= Richard Sacheverell =

16th-century English politician

Sir Richard Sacheverell (by 1469 – 14 April 1534), of Church of the Annunciation of Our Lady of the Newarke (Newarke College), Leicester, and Ratcliffe-upon-Soar, Nottinghamshire, was an English politician.

He was the son of Ralph Sacheverell of Morley, Derbyshire. In 1509, he married Mary Hungerford, suo jure Baroness Botreaux, Hungerford and Moleyns, the daughter and heiress of Sir Thomas Hungerford and widow of Edward Hastings, 2nd Baron Hastings. Both Sacherevell and his wife were well known at the English court.

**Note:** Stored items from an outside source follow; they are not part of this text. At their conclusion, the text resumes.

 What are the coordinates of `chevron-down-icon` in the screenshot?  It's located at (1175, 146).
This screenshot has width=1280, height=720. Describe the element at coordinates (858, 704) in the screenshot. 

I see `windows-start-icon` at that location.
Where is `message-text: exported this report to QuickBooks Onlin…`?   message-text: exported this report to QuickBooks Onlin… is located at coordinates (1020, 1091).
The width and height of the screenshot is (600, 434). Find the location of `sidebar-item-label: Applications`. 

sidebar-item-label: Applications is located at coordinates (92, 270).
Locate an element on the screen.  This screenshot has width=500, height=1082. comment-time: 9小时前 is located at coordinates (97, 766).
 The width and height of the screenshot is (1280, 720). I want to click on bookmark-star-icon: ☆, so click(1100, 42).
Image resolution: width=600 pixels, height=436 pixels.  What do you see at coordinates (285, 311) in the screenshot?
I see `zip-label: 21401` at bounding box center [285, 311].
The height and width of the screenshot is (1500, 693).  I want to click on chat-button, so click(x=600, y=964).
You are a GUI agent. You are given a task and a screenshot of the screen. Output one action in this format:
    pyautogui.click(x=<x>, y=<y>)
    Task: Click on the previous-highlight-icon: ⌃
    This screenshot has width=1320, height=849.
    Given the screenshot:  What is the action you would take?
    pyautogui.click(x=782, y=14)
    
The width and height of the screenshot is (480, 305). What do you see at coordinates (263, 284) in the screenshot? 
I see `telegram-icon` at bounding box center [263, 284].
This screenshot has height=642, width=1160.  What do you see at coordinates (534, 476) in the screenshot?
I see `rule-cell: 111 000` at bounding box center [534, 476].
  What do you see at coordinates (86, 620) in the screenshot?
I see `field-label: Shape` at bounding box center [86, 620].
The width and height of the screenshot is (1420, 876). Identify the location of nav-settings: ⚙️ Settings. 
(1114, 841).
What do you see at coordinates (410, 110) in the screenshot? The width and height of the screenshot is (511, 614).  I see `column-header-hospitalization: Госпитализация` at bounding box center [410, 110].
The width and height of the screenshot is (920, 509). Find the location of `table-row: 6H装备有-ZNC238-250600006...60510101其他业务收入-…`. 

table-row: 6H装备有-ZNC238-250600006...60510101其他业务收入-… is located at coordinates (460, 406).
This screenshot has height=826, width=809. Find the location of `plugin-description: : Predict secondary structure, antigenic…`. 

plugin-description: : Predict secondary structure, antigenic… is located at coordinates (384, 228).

In 1513, he took part in the war in France, where he was treasurer of the war, and was knighted in the same year. He was present at the Field of the Cloth of Gold in 1520 and at the reception for Charles V, Holy Roman Emperor, in England in 1522. In 1522, he was in command of a substantial cavalry unit in the north of England.

He was a knight of the shire (MP) for Leicestershire in 1523 (probably) and 1529.

On his death in 1534, he was buried alongside his wife in the College of the Annunciation of St Mary in the Newarke, Leicester (Newarke College), where they had lived for many years. He was survived by his wife's two sons, including George Hastings, 1st Earl of Huntingdon, and a daughter.